Repenser notre rapport à l’alimentation
« C’est tout notre rapport à l’alimentation qu’il faut changer dans sa globalité, affirme Eric Birlouez, sociologue français de l’alimentation. Nous devons retrouver son caractère vital et humain, par exemple en montrant celui qui produit, en cultivant nous-même, en ajoutant ce savoir à celui enseigné à l’école, en apprenant à cuisiner, etc. » Si le gaspillage alimentaire est loin d’être nouveau, son ampleur a explosé à partir des Trente Glorieuses : « La modernisation de l’agriculture et de l’industrie a permis de produire beaucoup plus, à un prix toujours plus faible. Or, on gaspille plus ce à quoi on attribue moins de valeur », pense le sociologue. Dans cette nouvelle société de consommation, les modes de vie ont changé : « l'urbanisation a éloigné les consommateurs des producteurs, on ne sait plus comment est produite la nourriture, on prend moins le temps pour accommoder les restes...» Les ressorts mis en place par le marketing de la grande distribution poussent aussi à acheter au-delà du besoin, par des promotions par exemple, et valorisent les fruits et légumes à l’aspect parfait, au risque de gaspiller.
Ces dernières années, plusieurs pays ont tenté de s’emparer du problème. En France, la loi Garot sur le gaspillage alimentaire de 2016 a par exemple obligé la grande distribution (puis la restauration collective et l’industrie agroalimentaire) à donner ses invendus alimentaires à des associations au lieu de les détruire, une première mondiale ! La sensibilisation des citoyens et des entreprises permet aussi l’émergence d’initiatives. Au Danemark, le groupe Facebook “Stop Spild Lokalt” permet à des particuliers de donner leur surplus de nourriture dans 120 villes du pays. « Nous sauvons 30 tonnes de produits chaque jour », estime Rasmus Erichsen, son fondateur. L’application Too Good To Go, née à Copenhague, permet aux magasins de revendre à bas prix leurs invendus, et se développe aujourd’hui dans une quinzaine de pays comme la France, l’Espagne, la Pologne, ou encore le Canada et les États-Unis.
« La modernisation de l’agriculture et de l’industrie a permis de produire beaucoup plus, à un prix toujours plus faible. Or, on gaspille plus ce à quoi on attribue moins de valeur. »

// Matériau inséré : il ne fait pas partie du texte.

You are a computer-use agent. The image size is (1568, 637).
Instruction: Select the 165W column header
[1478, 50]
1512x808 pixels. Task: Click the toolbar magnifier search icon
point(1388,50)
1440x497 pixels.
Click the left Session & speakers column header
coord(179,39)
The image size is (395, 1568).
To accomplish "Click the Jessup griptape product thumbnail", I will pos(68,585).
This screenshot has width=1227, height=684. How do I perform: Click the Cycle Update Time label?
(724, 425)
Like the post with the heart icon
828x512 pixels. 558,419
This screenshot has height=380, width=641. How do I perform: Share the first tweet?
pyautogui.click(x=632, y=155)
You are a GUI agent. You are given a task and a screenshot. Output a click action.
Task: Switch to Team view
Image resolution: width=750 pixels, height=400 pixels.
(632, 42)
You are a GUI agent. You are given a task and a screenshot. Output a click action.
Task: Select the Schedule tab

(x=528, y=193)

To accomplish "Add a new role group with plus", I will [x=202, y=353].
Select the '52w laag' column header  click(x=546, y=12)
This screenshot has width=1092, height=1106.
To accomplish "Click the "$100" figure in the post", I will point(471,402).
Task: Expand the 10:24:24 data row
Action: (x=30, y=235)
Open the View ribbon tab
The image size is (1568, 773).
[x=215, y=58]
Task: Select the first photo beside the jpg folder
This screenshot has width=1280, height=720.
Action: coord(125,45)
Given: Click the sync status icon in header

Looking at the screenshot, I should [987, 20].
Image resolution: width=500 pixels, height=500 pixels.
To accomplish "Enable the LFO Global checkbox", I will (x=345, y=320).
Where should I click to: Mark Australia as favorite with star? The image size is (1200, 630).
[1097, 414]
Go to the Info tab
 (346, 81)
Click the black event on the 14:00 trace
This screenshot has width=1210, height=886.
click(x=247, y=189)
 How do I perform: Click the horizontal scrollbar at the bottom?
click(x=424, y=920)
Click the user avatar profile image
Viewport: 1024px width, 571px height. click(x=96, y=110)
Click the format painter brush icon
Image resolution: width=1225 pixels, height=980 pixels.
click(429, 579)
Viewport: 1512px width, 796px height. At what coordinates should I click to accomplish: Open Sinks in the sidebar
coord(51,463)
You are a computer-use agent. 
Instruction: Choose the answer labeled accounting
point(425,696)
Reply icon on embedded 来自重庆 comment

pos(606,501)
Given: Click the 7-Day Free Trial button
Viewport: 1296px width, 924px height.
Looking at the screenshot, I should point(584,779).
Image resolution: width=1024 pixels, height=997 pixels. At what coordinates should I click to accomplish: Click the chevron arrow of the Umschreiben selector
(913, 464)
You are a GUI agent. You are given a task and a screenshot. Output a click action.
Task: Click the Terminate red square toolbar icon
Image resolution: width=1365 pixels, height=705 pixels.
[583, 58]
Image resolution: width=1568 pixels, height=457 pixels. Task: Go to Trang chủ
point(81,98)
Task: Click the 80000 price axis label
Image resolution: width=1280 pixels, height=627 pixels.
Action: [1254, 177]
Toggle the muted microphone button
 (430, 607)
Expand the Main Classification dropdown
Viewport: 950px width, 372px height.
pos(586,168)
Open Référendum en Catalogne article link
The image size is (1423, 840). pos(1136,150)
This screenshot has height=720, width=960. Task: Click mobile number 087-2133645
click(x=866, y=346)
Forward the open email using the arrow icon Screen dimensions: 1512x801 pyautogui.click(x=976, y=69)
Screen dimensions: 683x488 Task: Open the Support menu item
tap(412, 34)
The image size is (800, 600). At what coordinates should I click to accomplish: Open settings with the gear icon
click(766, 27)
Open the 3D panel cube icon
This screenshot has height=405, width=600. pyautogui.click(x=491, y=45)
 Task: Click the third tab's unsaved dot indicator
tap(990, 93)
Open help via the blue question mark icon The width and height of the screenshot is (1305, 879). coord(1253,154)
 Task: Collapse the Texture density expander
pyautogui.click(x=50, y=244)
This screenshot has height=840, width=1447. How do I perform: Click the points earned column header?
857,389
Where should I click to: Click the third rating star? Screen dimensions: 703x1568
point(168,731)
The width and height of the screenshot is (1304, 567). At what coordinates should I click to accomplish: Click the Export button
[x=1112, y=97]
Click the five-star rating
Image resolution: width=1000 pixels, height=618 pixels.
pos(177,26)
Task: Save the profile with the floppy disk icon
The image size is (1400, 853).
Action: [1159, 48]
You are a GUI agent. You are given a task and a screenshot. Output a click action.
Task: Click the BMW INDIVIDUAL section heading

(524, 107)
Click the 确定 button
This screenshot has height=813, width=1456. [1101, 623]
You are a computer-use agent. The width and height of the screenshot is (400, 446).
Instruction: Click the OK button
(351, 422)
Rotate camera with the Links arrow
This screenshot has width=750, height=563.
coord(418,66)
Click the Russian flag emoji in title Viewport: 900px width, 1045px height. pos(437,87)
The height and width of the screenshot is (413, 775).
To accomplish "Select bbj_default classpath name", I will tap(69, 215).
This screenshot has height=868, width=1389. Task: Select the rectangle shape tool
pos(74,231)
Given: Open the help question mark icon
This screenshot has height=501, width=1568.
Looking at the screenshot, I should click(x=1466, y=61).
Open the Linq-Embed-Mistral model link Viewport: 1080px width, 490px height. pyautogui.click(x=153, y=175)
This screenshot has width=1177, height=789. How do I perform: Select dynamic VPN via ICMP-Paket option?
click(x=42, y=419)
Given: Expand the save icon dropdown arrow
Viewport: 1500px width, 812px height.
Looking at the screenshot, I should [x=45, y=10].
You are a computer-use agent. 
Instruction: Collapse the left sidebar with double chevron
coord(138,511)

Dans les pays en développement, un meilleur accès aux chambres froides est une piste pour réduire les pertes alimentaires. Au Kenya, la start-up Solar Freeze propose aux petits producteurs de stocker leurs récoltes dans un frigo mobile qui fonctionne à l’énergie solaire. En Ethiopie, la FAO aide les agriculteurs à installer des silos métalliques et à utiliser des sacs hermétiques pour le stockage des grains. Pour lutter contre les pertes de produits alimentaires durant le transport, cette même organisation de l’ONU a lancé un projet de distribution de caisses en plastique empilables et emboîtables pour améliorer le transport de fruits et légumes frais dans plusieurs pays d’Asie du Sud et du Sud-Est. L’ONU, dans le cadre de ses Objectifs de développement durable, espère réduire de moitié les pertes et le gaspillage alimentaire d’ici 2030.
Chacun a un rôle à jouer, à son échelle. « Rédigez une liste avant de faire vos courses selon ce que vous avez déjà, utilisez les restes, conservez mieux les produits, par exemple, les pommes placées au frigo s'abîment moins rapidement », égrène Liz Goodwin. Vous pouvez aussi apprendre à décrypter les dates de péremption, de consommation ou date limite d’utilisation optimale, pour mieux anticiper la fin de vie de vos produits, et surtout éviter de jeter ceux qui peuvent encore être consommés.